BEGIN EXCERPTED RECORDS
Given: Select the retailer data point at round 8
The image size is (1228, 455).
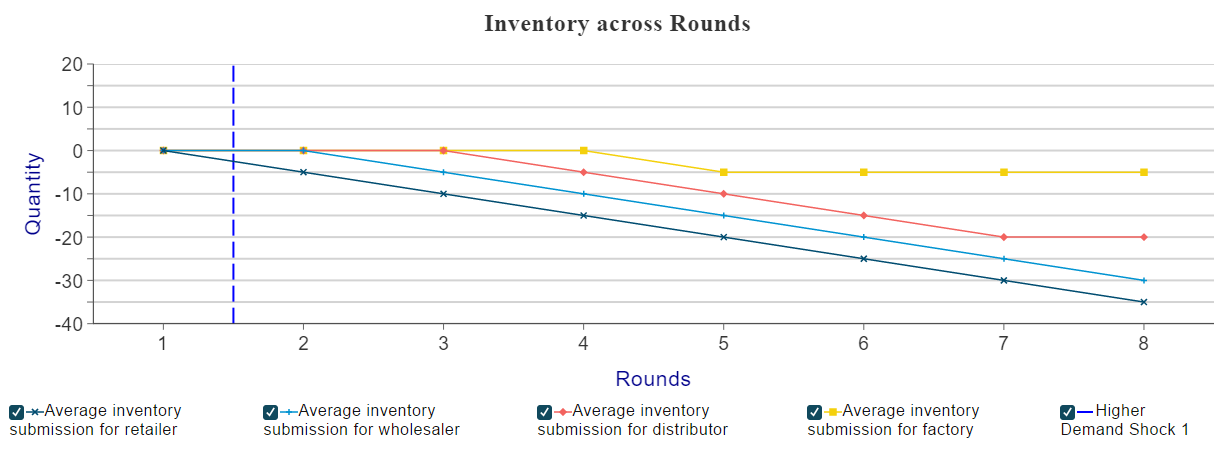Looking at the screenshot, I should 1143,302.
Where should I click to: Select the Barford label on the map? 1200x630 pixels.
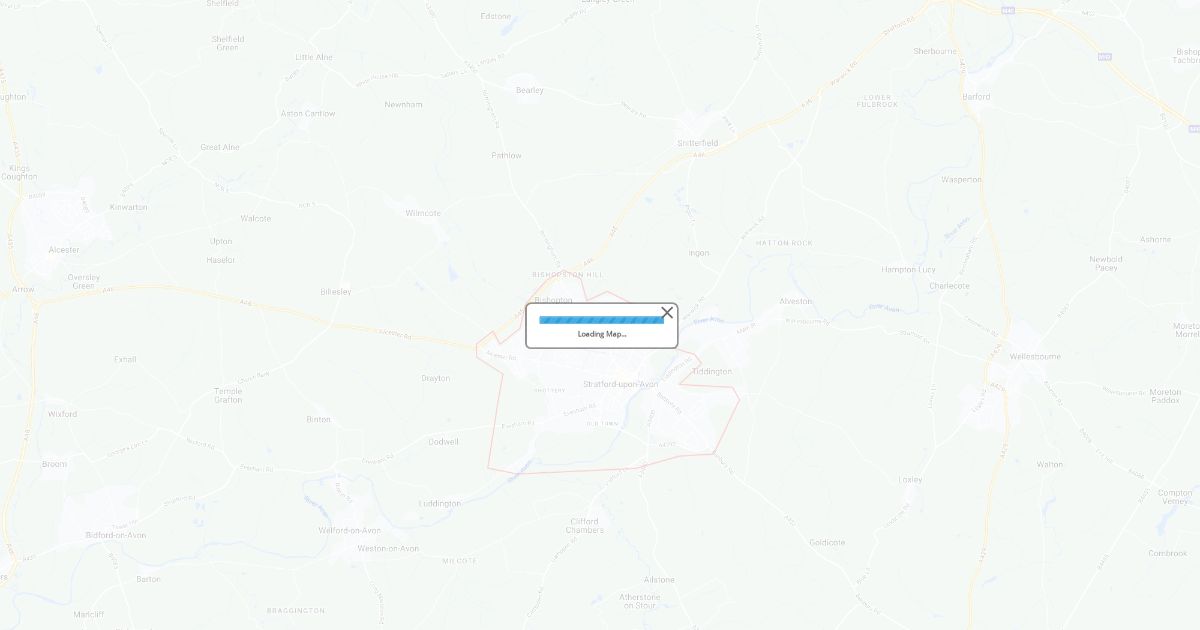pos(976,97)
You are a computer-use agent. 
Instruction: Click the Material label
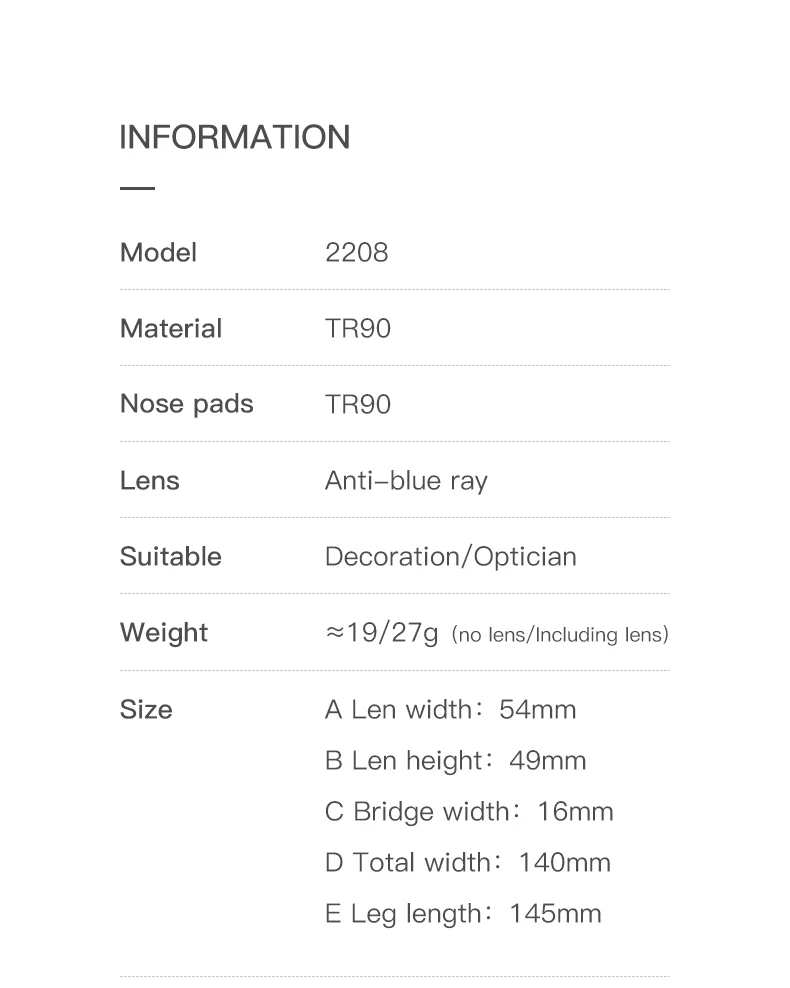[x=171, y=328]
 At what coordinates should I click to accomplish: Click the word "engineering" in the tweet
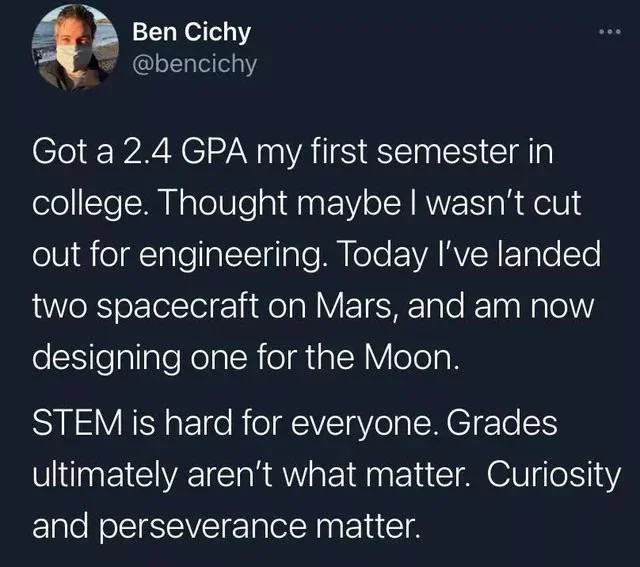(253, 257)
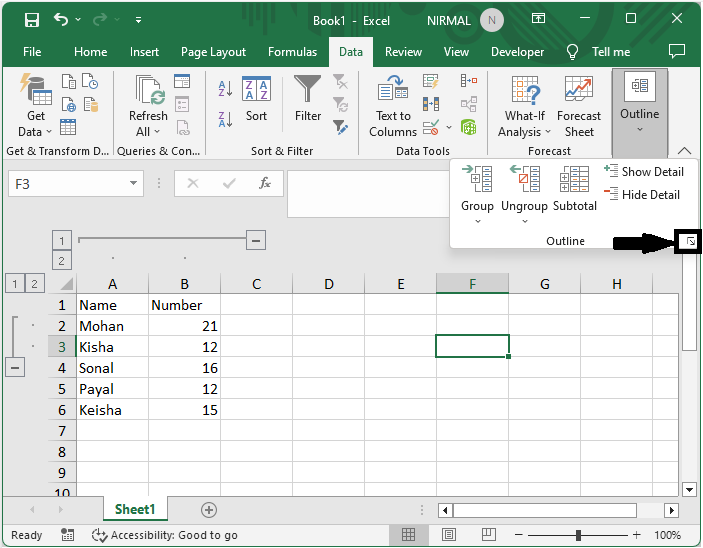703x548 pixels.
Task: Click Show Detail in Outline group
Action: tap(643, 172)
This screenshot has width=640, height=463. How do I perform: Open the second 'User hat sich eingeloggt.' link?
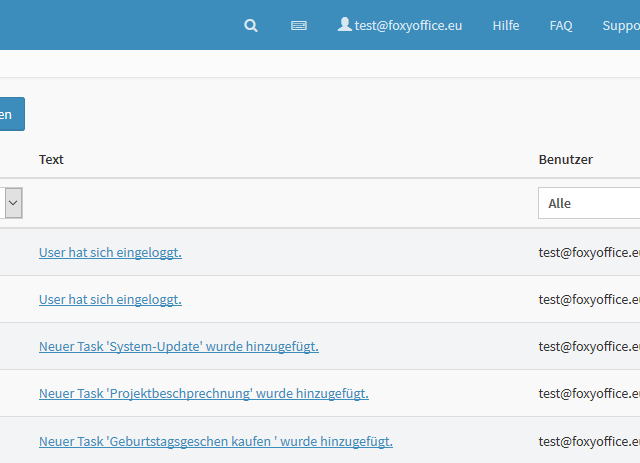(x=110, y=299)
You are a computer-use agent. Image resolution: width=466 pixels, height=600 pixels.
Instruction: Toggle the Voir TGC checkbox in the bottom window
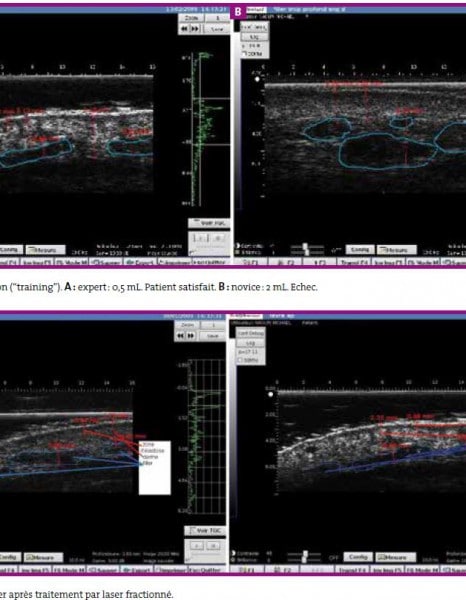pyautogui.click(x=205, y=530)

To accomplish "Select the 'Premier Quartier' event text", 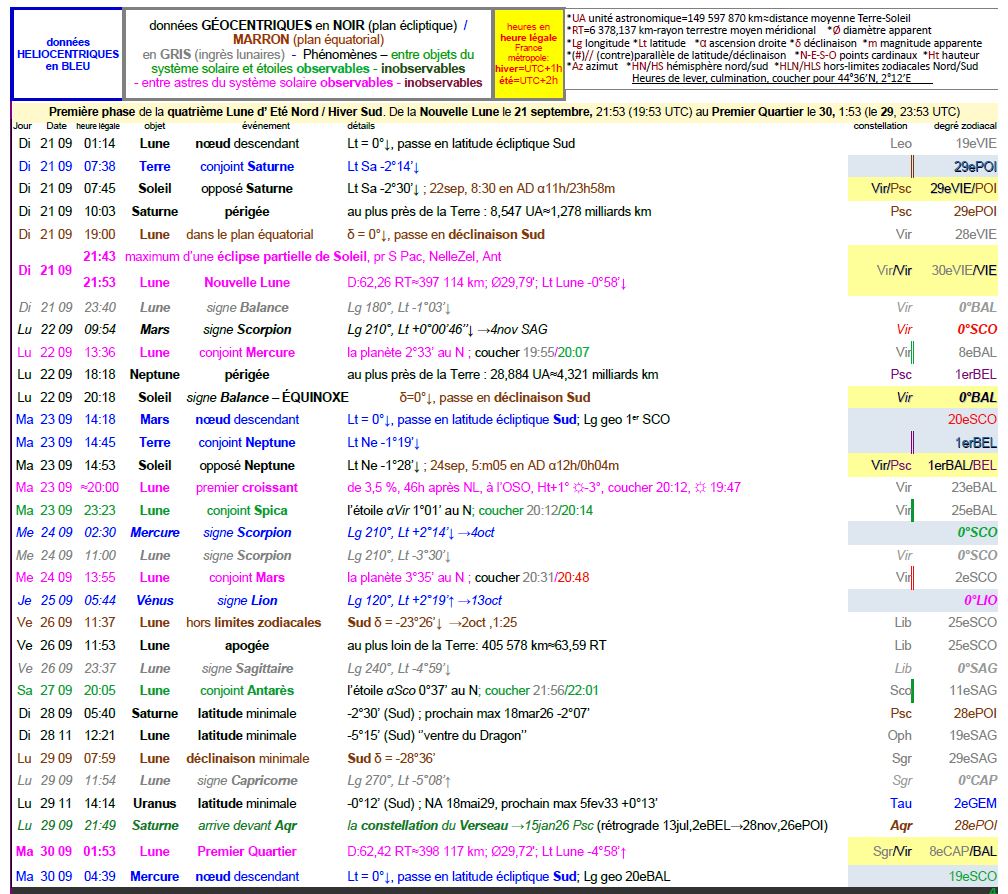I will pyautogui.click(x=247, y=851).
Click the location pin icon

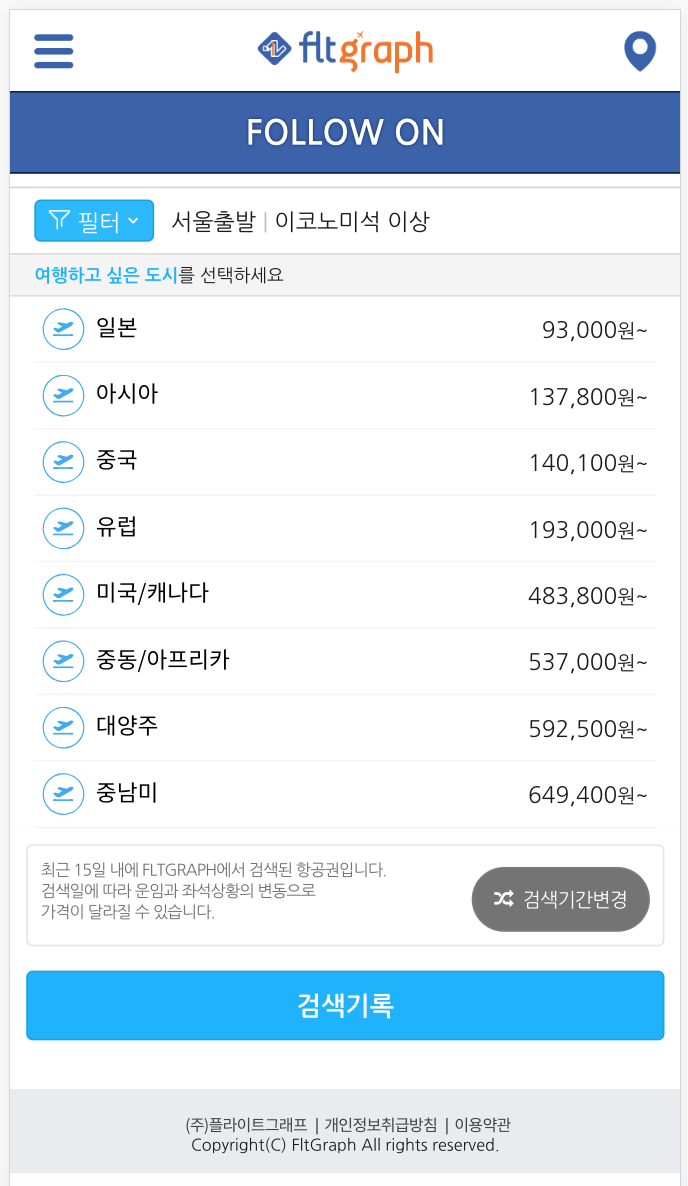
END EXCERPTED RECORDS
▶ TASK BRIEF
One number is the expected answer: the count of lines above that hold the word "agent".

▶ OUTPUT OF THE EXERCISE
2